What to work on
All of the entries should be restated word for word, but without their pictures.

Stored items
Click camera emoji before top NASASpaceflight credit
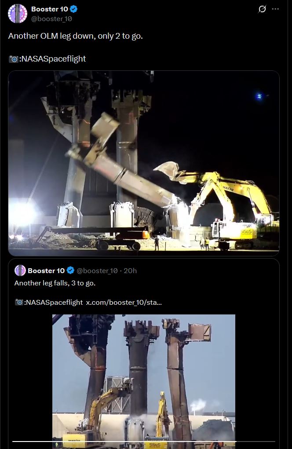Screen dimensions: 292x449 pos(14,59)
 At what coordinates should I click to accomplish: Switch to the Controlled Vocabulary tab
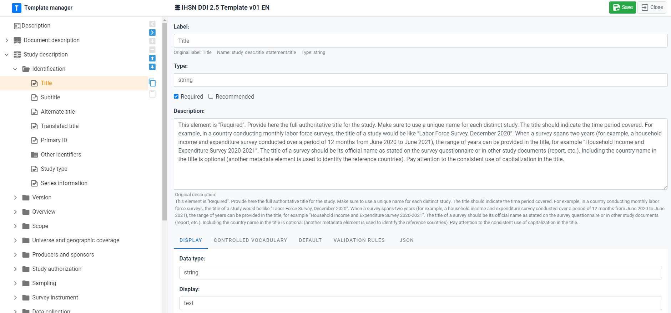250,240
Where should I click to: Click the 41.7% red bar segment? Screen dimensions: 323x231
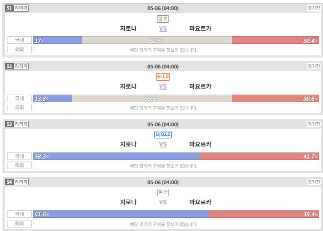(259, 156)
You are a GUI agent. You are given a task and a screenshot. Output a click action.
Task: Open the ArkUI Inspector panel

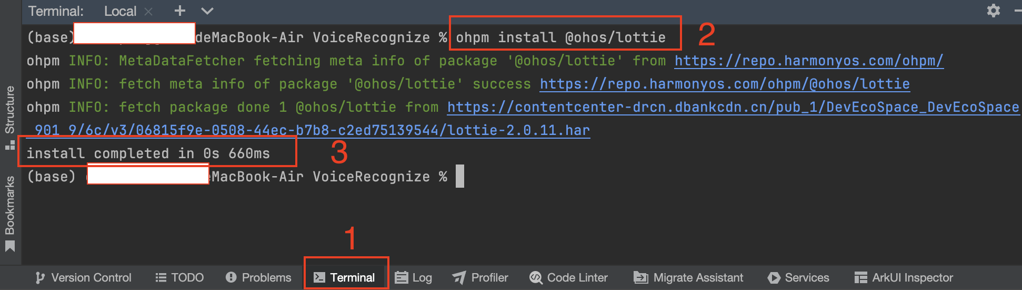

Response area
Click camera emoji before top NASASpaceflight credit
Screen dimensions: 292x449 pos(14,59)
 At what coordinates should I click to accomplish: Switch to the Controlled Vocabulary tab
250,240
Where should I click to: Click the 41.7% red bar segment? Screen dimensions: 323x231
(259, 156)
You are a GUI agent. You are given a task and a screenshot. Output a click action.
Task: Open the ArkUI Inspector panel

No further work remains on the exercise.